Boost logo

Boost :

From: Yoni Lavi (l_yoni_at_[hidden])
Date: 2007-06-10 13:24:14


I hope I'm posting it to the correct newsgroup. I wanted to mail this
directly to the developer of boost::intrusive (Ion Gazta?aga), but I can't
find his e-mail anywhere, or any way to directly report the bug. I am not a
boost developer myself.

Position of a contained element modulo m (new_buckets_len) is known to
remain equal to its previous position modulo n (old_buckets_len) ONLY IF m <
n AND n %m == 0, but the latter condition isn't being checked.

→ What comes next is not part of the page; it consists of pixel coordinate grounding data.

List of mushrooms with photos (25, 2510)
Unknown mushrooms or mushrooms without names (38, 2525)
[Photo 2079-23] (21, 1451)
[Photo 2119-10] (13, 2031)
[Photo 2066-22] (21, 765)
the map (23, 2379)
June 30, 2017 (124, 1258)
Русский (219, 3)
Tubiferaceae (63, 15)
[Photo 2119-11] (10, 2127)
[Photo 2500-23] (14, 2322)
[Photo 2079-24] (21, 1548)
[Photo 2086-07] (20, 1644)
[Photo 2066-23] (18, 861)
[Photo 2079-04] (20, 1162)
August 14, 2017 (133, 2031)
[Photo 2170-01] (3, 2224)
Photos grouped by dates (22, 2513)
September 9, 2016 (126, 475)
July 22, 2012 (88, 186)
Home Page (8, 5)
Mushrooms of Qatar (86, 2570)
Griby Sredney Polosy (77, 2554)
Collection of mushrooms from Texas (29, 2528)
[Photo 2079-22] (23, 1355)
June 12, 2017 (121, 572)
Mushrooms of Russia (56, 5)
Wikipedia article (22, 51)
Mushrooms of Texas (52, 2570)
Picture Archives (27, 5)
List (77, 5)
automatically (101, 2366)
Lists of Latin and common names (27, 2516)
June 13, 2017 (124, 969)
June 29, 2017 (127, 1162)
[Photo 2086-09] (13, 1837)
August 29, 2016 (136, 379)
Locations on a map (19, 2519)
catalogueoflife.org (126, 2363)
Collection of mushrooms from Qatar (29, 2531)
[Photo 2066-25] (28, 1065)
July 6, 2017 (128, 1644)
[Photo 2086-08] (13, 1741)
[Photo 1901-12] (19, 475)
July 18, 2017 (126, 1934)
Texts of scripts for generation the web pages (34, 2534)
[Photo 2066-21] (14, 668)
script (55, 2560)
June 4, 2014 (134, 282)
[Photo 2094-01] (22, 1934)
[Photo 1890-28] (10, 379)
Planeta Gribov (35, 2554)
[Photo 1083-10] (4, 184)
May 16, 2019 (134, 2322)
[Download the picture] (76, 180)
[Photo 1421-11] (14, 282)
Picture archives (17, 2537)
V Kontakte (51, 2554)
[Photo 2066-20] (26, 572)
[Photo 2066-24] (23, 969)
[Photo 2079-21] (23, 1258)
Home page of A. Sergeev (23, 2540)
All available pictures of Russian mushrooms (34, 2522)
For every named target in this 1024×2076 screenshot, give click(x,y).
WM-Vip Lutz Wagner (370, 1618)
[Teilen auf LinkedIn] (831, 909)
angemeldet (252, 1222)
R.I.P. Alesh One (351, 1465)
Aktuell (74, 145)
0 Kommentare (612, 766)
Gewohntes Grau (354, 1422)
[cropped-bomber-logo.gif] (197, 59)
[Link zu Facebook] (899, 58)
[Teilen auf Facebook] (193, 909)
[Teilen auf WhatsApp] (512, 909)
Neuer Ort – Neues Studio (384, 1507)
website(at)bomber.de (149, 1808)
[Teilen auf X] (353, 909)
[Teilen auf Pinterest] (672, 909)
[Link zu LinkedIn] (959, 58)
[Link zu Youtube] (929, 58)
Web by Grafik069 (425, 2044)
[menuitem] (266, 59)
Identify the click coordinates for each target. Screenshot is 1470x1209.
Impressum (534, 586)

The code
assumes it can skip rehashing of m first buckets if m < n:

         //If we are shrinking the bucket array, just rehash the last nodes
         if(same_buffer && (old_buckets_len > new_buckets_len)){
            n = new_buckets_len;
         }
             //Iterate through nodes
         for(; n < old_buckets_len; ++n){
             ...
        }

Also, the following comment:
               //If this is a buffer expansion don't move if it's not
necessary
               if(same_buffer && new_n == n){
                  ++before_i;
               ...
Needs to be changed simply to "don't move if it's not necessary" - it needs
to be checked/may happen when shrinking the hash table also.

Here's a suggested bugfix:
- check if (old_bucket_len > new_buckets_len && 0 == old_bucket_len %
new_buckets_len).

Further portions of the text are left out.